The Science of Anesthetics
It’s common knowledge that nerves are the body’s sensors responsible for sensations like pain. When a stimulus is detected an electrical signal, known as an action potential is carried up the nerve to the brain. When an anesthetic is present a very important part of the nerve, called the sodium channel, is blocked. When this happens the pain signals can no longer make it to the brain, resulting in the numbness.

In some instances a vasoconstrictor, such as epinephrine, is added to the anesthetic. As the name suggests vasoconstrictors work by constricting the bodies blood vessels. When blood vessels are constricted it takes longer for the body to transport the drug away from the nerve. For this reason chemicals like epinephrine are used to extend the life of the anesthetic.

Types of Anesthetics
Anesthetics come in many varieties. For this reason several subdivisions are used to describe the differences in application and effect. The first major differentiation is whether the drug is a general or local anesthetic. General anesthetics render the patient completely unconscious; local will render a specific area numb.
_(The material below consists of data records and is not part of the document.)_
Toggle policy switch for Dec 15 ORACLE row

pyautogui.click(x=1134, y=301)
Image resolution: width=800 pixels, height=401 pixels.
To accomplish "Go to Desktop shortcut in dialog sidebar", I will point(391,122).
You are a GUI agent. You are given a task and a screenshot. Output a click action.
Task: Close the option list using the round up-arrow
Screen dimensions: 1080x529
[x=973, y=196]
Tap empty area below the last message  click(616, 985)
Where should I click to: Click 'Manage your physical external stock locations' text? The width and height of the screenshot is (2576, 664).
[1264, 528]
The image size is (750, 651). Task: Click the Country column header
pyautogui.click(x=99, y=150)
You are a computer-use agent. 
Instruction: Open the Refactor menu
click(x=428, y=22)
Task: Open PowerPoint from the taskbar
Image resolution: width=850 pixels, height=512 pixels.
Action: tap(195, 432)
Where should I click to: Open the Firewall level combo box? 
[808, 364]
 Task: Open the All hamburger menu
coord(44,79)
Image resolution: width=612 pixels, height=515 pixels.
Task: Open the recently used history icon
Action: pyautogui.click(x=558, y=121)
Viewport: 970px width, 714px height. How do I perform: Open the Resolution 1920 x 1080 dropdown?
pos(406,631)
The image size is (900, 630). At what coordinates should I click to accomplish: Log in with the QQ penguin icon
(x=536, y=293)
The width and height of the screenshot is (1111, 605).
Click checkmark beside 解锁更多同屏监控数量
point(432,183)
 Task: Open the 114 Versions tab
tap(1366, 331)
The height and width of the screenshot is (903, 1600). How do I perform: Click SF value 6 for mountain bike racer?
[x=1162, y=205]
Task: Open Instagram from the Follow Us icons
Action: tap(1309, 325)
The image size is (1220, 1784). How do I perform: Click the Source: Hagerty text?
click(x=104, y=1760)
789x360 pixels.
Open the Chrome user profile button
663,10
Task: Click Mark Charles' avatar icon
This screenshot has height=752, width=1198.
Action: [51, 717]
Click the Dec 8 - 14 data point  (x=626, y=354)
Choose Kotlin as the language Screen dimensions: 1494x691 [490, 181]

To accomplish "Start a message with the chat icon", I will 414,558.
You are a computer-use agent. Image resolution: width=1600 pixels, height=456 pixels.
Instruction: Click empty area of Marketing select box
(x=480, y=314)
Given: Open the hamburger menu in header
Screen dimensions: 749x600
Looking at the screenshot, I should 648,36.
Due to the nature of dental procedures, local anesthetics are far more common.

The next subdivision categorizes the drugs as topical or injected. Typically topicals are used to pre-numb the mouth before the more potent anesthetic is injected. The most common agents used in dental practices today are lidocaine (xylocaine), septocaine, marcaine and mepivicaine. Each of these carries characteristics that range from the length of its life to it’ potential toxicity. Being familiar with these qualities is essential.